Quanto poi agli hate speech, diventano censurabili non solo i giudizi pesanti e volgari contro qualcuno o qualcosa ma probabilmente anche la critica più o meno accentuata, ma pur sempre legittima, di qualcuno o qualcosa. Ne è un esempio, in questi giorni, l’insofferenza verso ogni critica politica a Israele che diventa immediatamente antisemitismo, oppure ogni critica all’immigrazionismo incontrollato che diventa immediatamente razzismo, oppure ancora ogni critica all’omosessualismo diffuso che diventa subito omofobia, o ancora ogni atteggiamento fermo e risoluto che diventa subito fascismo. Tutte situazioni che, nell’ottica del DSA, potrebbero facilmente rientrare nella categoria dei “discorsi d’odio” e quindi essere censurati o sanzionati.
E’ notizia di qualche giorno fa che l’Assemblea Nazionale francese, nell’ambito di una incredibile legge sulla “Lotta alle derive settarie” che già di per sé appare inconcepibile in un paese civile, ha inserito all’articolo 4 un emendamento -definito “emendamento Pfizer” dalle opposizioni- per cui vengono puniti con pesantissime sanzioni pecuniarie e perfino detentive coloro che criticano i trattamenti terapeutici “ritenuti sicuri” dalle autorità sanitarie. Fa una tristezza infinita che una simile normativa nasca in una grande e civile nazione come la Francia che ha dato all’Europa e al mondo l’illuminismo e, in buona parte, l’idea stessa di tolleranza.
Immaginiamo che cosa diventerebbe un simile impianto normativo in mano a un clone di Speranza o di Conte o di Bassetti…
Ma qui si pongono anche almeno due delicati problemi di ordine costituzionale che comunque non sarà possibile ignorare.
Il primo riguarda l’assoluta incompatibilità delle citate norme del DSA con l’articolo 21 della Costituzione, che abbiamo riportato più sopra e che garantisce la libertà di manifestazione di pensiero e di parola e proibisce ogni forma di censura.
Il secondo riguarda la tipicità delle forme di illecito, stabilito per i reati dall’articolo 25 della Costituzione ma estensibile anche agli illeciti amministrativi, principio secondo cui un illecito è punibile solo se esattamente individuato e definito dalla legge, cosa che difficilmente può ravvisarsi nelle espressioni “disinformazione”, “contenuti inappropriati”, “discorso d’odio” che lasciano a chi deve utilizzarle e applicarle inconcepibili margini di arbitrio.

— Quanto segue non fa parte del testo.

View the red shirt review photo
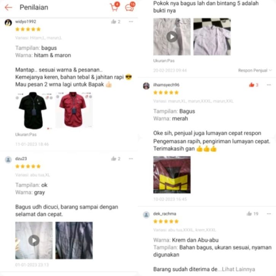Viewport: 276px width, 276px height. click(x=74, y=110)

Ed è infondata pure l’obiezione secondo cui la normativa europea prevale su quella italiana anche di livello costituzionale, secondo quanto disposto dall’articolo 117 della nostra Carta fondamentale, avendo la Corte costituzionale ormai consolidato un orientamento detto dei “controlimiti” in base al quale la norma europea non può contrastare quelli che sono i principi fondamentali del nostro ordinamento, cioè quelli contenuti essenzialmente negli articoli 1-54 della Costituzione.
Ma, al di là della speranza che ci è data dall’eventuale futura applicazione delle nostre tutele costituzionali, è necessario che i cittadini italiani prendano coscienza di quanto sta accadendo in sede europea -una vera e propria distruzione dei sacri principi di libertà per cui hanno combattuto i nostri padri e i nostri avi- e salgano sui loro virtuali trattori ideali, come hanno fatto materialmente gli agricoltori del continente, e facciano sentire alta la loro voce e il loro dissenso, e facciano soprattutto della loro consapevole e volontaria “disinformazione” una nuova bandiera di libertà e di lotta civile, anche a costo di diventare “inappropriati” nei confronti del nuovo incombente totalitarismo.